私は特に科学好きではないんですが、自分でも普段から「なんでだろう?」ってぼんやり思う事そのままなので、公開講座を聴きに行くような気分で参加しています。(個人的に、主催の菊池先生の日記を別件で愛読してたので、ミーハー根性もちょっとある。)
正直、今まで友人知人にこの話題を振ってみた限り、あまりいい反応が無いので(引かれたり、暇人扱いされたり)、畑違いな私が書いてもな〜って思うところもあるのですが……。でもまあ、話の内容はすごく興味深かったし、同じ興味を持つ人にささやかな情報提供が出来ればいいなと。(とはいえ、ほんとに雑感です。)

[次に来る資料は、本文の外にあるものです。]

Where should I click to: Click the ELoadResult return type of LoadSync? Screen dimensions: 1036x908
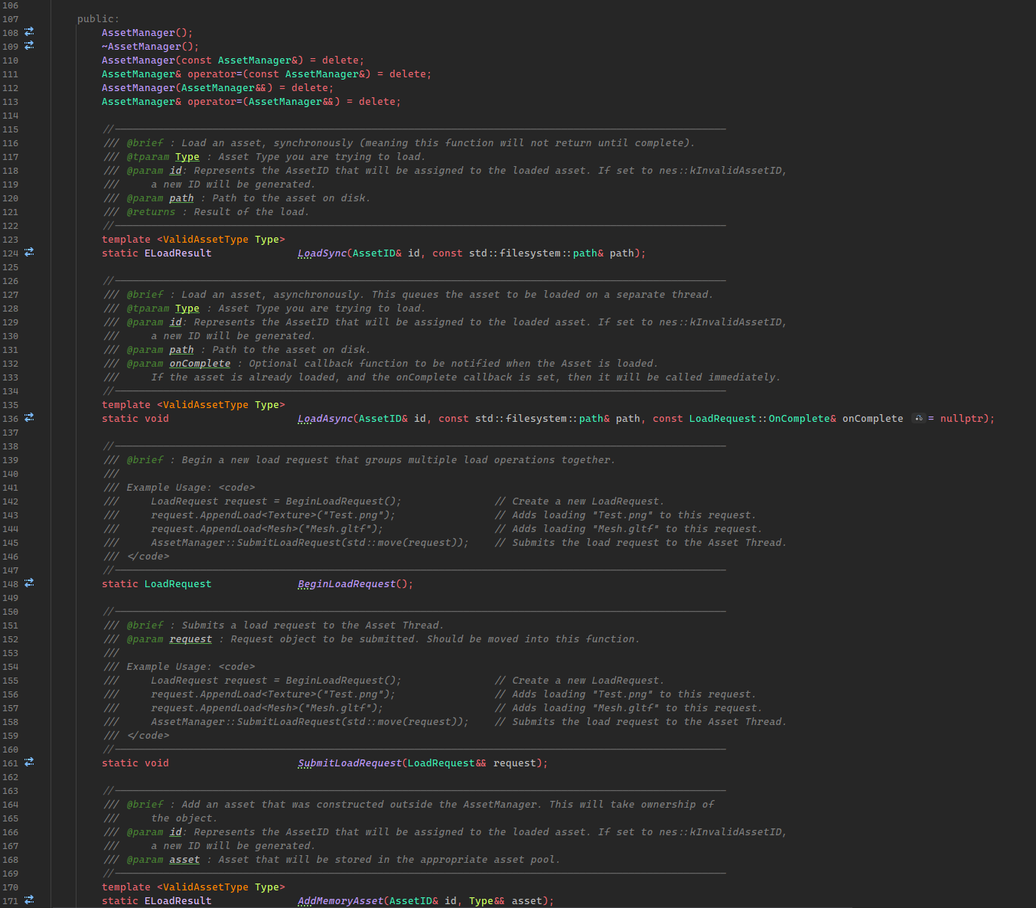(x=178, y=253)
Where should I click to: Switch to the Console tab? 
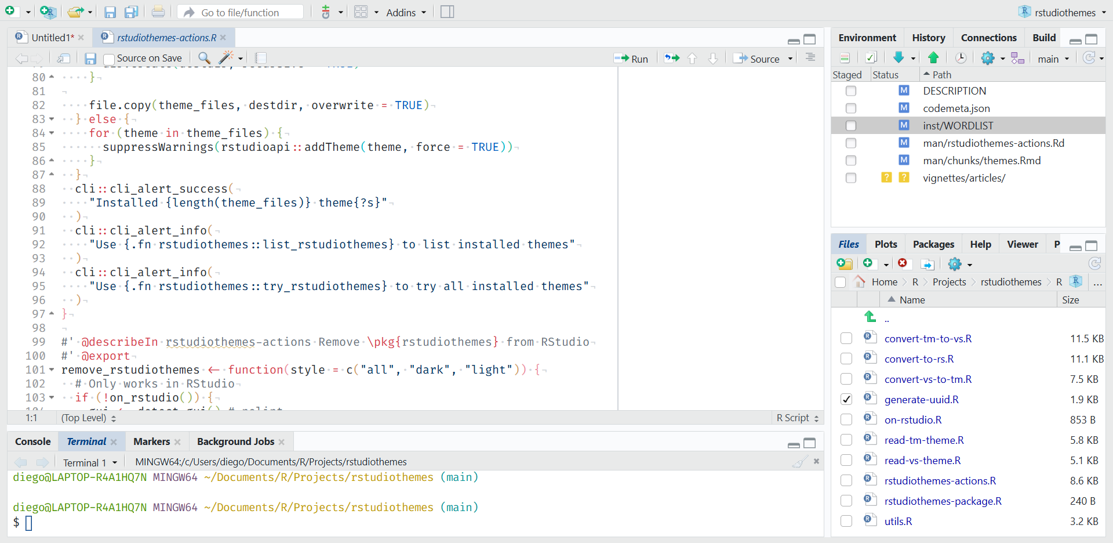[33, 441]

  • 2006年にも行ったので、今回で2度目の参加でした。
  • 講演されたのは、菊池誠先生(大阪大の物理の教授)、田崎晴明先生(学習院大の物理の教授)、ゲストで医師の小内亨先生。
  • 菊池先生は概論、田崎先生も教育の話など問題の根っこの方の話をされているので、話が大きすぎてとっつきが悪かったり突っ込みにくい内容だったのに対して、小内先生は対症療法的なお話(いんちきの見分け方とか)(詳しい事は、小内先生のサイトや著作や他参加者のレポートで〜)だった事もあって、質疑応答も活発で、参加者の反応が良かったような気がします。
  • あと、菊池先生・田崎先生の時は、どうしても内輪な雰囲気。(楽屋ネタがいちいち受けてたり。)(研究者業界内の人にしか分からない言い回しが多かったり。)
  • とはいえ、(普段から対一般人の仕事をされてる)小内先生と同じように教授達も振る舞ってくださいっていうのも無理な注文なので、そういう事担当の人が別に必要な気がしました。
  • 田崎先生のお話での「科学はトリビアの集まりではない」は、なるほどー。
  • そういえばフォーラム前日にたまたま、「パソコン初心者には、パソコンの仕組みそのものよりも、すぐ使えるtipsの方が大事」っていう話をKさんとしてたのを思い出した。
  • とっかかりは切れ切れの情報(トリビアやtips)の丸暗記でも、扱っているうちに繋がりが分かって来て脱初心者するはずが、そうならない人がすごく多い、つまり訓練が全く足りてない、どうやったら訓練機会が増やせるのかっていう話……かな。
  • 科学に限った話ではなくて、「物事を気分だけで捉えずに、筋立てて考える力」の訓練かなあ。周囲を見てても、学歴や文系理系はあんまり関係ない気がする。
  • 2006年のフォーラムで、「都市で暮らす人よりも、未開地で暮らす人の方が科学的な感覚を持っている、文明が発達して生活が快適になって行くほど、個々人の自然科学的な観察力や判断力は落ちて行く」っていうジレンマの話を(確かこれも田崎先生が)してたのが印象に残ってます。
  • そういえば『雪は天からの手紙』にも、中谷先生が雪山案内人のマタギの人を「彼は素晴らしい科学者」と絶賛するくだりがあったっけ。
    雪は天からの手紙―中谷宇吉郎エッセイ集 (岩波少年文庫)

    雪は天からの手紙―中谷宇吉郎エッセイ集 (岩波少年文庫)

  • 肥満の問題と一緒で、体も頭も、生活の中で動かす機会が無いなら、意識して運動するしかないって事ですよね〜……。
  • 日本人は議論下手(議論をする機会が生活の中に乏しいので、論理的なやりとりをするようなスキルが身につかない)っていう話を、以前どこかでしたのも思い出した。
  • 他所の国ではどうしてるのかなあ。←これはフォーラムで聞いてみれば良かったと、後で気がついた。
  • フォーラム主催者では、左巻健男先生が教育の専門家なので、頑張ってください!と思いました。
  • 小内先生が講演の〆に引用されてた本は、そういえばうちにも積んであるので、今読んでる本が終わったら読もうかな。
    わたしたちはなぜ「科学」にだまされるのか―ニセ科学の本性を暴く

    わたしたちはなぜ「科学」にだまされるのか―ニセ科学の本性を暴く

  • 討論の時間帯に、隣のMさんが「賛成派しか居ないんじゃ討論じゃないっ」と言っていた。それは反対派の人が来て発言してくれないとどうにもなりません……。
  • それでも第1回の時よりは、参加者の幅が広がってたと思う。(人数は大分増えて、会場もグレードアップしてた。)
  • フォーラム後の懇親会では、名古屋から来たという90歳代のおばあさま(びっくりするくらいお元気)とお話したり。科学好きのお孫さんに連れてこられたのだとか。面白かったですか?と聞いたら、「最初の2つはよく分からなかったけれど、お医者さんのお話がとても良かった」というような事を仰ってました。
  • 菊地さんのテルミンがまた聴けたらいいなと思っていたので、懇親会でライブが用意されてて嬉しかったな。(そもそも私は、ニセ科学じゃ無くてテルミンで菊池さんの日記に辿り着いた口なので。)最後の、サンプリングを重ねながらの独演がオモシロかっこよかった。
  • フォーラムでID理論の話が出て来て思い出したけど、そういえば最近読んだ小説で『竜とわれらの時代』がすごく面白かった。おすすめです。現実でも、こんな風に科学と社会が繋がったら、ほんとにすごく素敵だけどな〜。